■ **Exercise prompt**:
A verbatim copy of the lines from the one with "Image resolution: width=896" through the final line below is required; print it and nothing else.

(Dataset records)
++++++++++++++++++++

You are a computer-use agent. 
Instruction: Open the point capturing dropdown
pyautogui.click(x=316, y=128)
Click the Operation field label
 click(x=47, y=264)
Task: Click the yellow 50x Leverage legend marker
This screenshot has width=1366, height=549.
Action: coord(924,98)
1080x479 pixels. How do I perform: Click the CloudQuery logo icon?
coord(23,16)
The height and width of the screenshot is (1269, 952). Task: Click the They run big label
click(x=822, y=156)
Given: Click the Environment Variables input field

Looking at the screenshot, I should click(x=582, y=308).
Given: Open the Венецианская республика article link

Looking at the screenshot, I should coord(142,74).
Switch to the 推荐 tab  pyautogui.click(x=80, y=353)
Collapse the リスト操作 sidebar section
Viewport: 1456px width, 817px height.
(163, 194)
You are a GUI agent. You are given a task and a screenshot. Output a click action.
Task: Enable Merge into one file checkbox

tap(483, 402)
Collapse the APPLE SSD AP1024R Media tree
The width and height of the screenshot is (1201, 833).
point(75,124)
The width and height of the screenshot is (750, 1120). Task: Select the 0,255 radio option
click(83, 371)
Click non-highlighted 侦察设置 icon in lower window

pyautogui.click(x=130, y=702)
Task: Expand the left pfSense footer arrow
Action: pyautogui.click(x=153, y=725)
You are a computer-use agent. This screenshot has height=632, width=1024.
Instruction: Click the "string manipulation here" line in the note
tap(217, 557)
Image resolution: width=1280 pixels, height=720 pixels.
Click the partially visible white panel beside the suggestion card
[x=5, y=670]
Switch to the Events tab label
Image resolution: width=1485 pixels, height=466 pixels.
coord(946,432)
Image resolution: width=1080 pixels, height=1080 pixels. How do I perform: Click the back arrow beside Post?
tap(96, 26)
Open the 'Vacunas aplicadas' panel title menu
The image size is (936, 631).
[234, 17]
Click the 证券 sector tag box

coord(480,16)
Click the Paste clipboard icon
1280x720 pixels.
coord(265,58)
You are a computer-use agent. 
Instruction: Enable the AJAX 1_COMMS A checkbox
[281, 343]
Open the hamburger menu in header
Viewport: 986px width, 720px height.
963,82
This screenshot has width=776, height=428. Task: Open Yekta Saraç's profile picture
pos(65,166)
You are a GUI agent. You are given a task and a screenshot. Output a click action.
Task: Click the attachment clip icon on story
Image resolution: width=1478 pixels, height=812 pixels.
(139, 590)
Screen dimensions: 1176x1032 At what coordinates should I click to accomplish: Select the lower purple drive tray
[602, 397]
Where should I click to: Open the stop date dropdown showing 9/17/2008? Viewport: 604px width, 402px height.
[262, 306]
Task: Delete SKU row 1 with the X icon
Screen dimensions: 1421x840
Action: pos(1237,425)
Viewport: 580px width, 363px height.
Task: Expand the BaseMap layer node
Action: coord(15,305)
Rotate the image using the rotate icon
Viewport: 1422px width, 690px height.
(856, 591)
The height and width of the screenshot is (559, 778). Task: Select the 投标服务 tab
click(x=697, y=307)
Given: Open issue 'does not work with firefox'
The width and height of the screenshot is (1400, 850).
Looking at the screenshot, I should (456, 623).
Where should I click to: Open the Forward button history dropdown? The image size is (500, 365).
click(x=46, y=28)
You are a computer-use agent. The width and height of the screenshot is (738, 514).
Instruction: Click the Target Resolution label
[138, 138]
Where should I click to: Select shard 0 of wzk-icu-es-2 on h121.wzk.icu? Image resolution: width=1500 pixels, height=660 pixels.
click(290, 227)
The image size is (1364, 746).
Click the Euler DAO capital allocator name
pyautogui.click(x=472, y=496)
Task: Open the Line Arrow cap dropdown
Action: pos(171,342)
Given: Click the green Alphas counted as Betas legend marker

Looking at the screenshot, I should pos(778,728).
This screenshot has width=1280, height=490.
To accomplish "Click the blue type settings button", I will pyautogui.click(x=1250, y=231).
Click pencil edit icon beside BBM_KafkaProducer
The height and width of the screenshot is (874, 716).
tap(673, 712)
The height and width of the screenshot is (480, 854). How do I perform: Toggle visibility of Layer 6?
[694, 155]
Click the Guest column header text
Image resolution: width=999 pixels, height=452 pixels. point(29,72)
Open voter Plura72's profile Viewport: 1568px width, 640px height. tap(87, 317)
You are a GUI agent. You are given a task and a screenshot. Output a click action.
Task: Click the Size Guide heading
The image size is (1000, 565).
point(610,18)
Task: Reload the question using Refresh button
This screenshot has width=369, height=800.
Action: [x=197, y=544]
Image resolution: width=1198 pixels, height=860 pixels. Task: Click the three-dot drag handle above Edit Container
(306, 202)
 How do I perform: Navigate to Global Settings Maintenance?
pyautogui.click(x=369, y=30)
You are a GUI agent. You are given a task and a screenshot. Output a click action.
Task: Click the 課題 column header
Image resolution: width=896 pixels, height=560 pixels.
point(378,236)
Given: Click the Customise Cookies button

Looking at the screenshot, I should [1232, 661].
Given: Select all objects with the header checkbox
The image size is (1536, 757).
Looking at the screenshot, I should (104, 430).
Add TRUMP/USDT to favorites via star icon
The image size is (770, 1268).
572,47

++++++++++++++++++++

■ **Result for this exercise**:
Image resolution: width=896 pixels, height=560 pixels.
point(378,236)
Given: Click the Customise Cookies button

Looking at the screenshot, I should [1232, 661].
Given: Select all objects with the header checkbox
The image size is (1536, 757).
Looking at the screenshot, I should (104, 430).
Add TRUMP/USDT to favorites via star icon
The image size is (770, 1268).
572,47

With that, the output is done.